Testing Neutron Effects on Electronics
When the electronic components of crucial U.S. weapon systems are exposed to radiation, such as electromagnetic pulses and neutrons, the electronics can be degraded and this may cause the weapons to malfunction. As part of NIF’s National Security Applications (NSA) mission, LLNL researchers are working with Sandia National Laboratories colleagues to develop a neutron effects platform on NIF aimed at helping determine the survivability of non-nuclear weapon system components in hostile radiation environments.
“NIF is the best prompt source of high-intensity 14-MeV (million-electron-volt) neutrons in the world,” said NSA Program Manager Brent Blue. The neutron effects platform “will give the researchers access to new regimes in intensity and fluence (neutrons per unit area) they were unable to get to before on any other facility.”
During NIF inertial confinement fusion (ICF) experiments, quadrillions of high-energy neutrons are released into the Target Chamber as the hydrogen (deuterium and tritium) atoms in the target capsule fuse, producing helium. Electronics mounted on NIF’s new neutron effects diagnostic (NED) are irradiated by some of those neutrons, and the results are studied to determine the test sample’s “hardness” against adverse effects.
“Transistors, in particular those that are used for gain and switches, are susceptible to degradation of their performance when subjected to high neutron fluence,” said Sandia nuclear engineer Billy Martin, who is leading the neutron effects program along with LLNL Staff Scientist Charles Yeamans. “We’re performing a wide range of experiments to inform us of these effects.” The experiments are part of a multiyear Sandia Laboratory Directed Research and Development (LDRD) Grand Challenge initiative titled, “New Capabilities for Hostile Environments.”
While many experiments in the program have been performed at Sandia’s Z Pulsed Power Facility, the Z Machine currently is operating without tritium, which limits the available neutron flux, Martin said. “Together with our LDRD External Advisory Board, we thought, why not look at other sources? So we developed hostile environment test platforms at NIF and at OMEGA” (the OMEGA Laser Facility at the University of Rochester).

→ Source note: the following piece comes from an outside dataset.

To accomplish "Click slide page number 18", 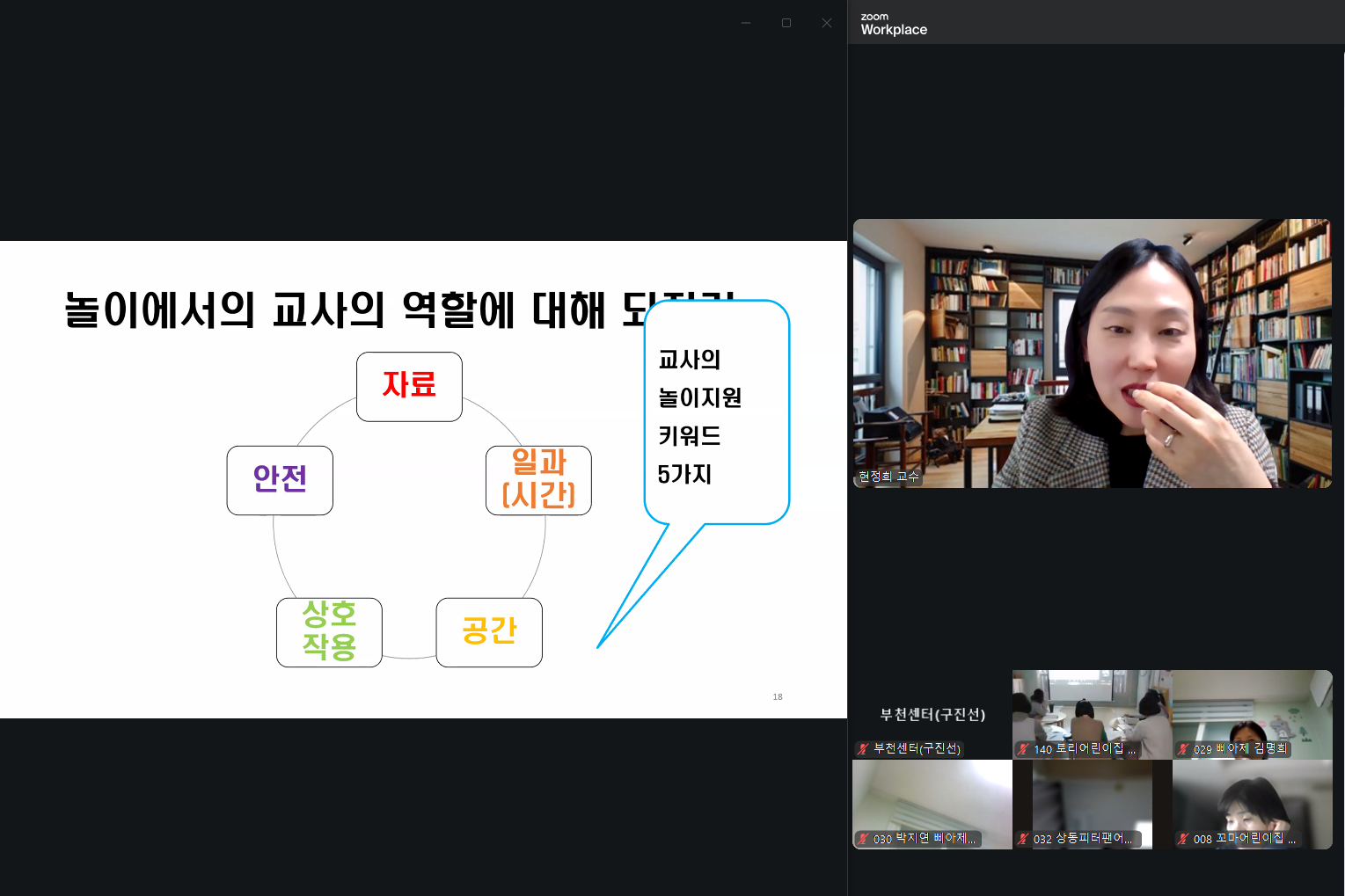I will point(778,696).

The NIF neutron effects diagnostic got its first test on Dec. 28 of last year, when it participated in a diagnostic calibration shot using an indirectly driven deuterium-tritium-filled exploding pusher target. The shot produced an average yield of about 500 trillion neutrons, with 220 billion neutrons per square centimeter impinging on the test sample. The test had “extremely promising results,” Martin said. “It measured the damage we expected based on the yields produced.”
The NED sample, a power transistor, was positioned half a meter from the fusion target; this summer a further test is planned in which the sample will be placed just 10 centimeters from the target, increasing the neutron fluence reaching the sample by 25 times. Tests with even higher fluence levels are contemplated for the future.
The NED assembly is about the size of a small, 7.5-oz. soda can made of aluminum and stainless steel to protect the circuit board and transistor from the extreme temperature and x-ray environment. It is mounted on a diagnostic instrument manipulator, which simultaneously carries x-ray pinhole assemblies, solid radiochemistry sample collector diagnostics, and nuclear activation diagnostics.
The neutron effects platform is a parallel effort with the continuing National Security Applications system-generated electromagnetic pulse (SGEMP) campaign that began on NIF in 2014 (see “NIF Experiments Help Validate Electromagnetic Pulse Codes”). Along with Martin and Yeamans, LLNL researchers Charlie Brown, Ben Hatch, and Fred Allen and SNL researchers Ed Parma, Rodney Keith, and Gerald Naranjo participated in the NED’s development.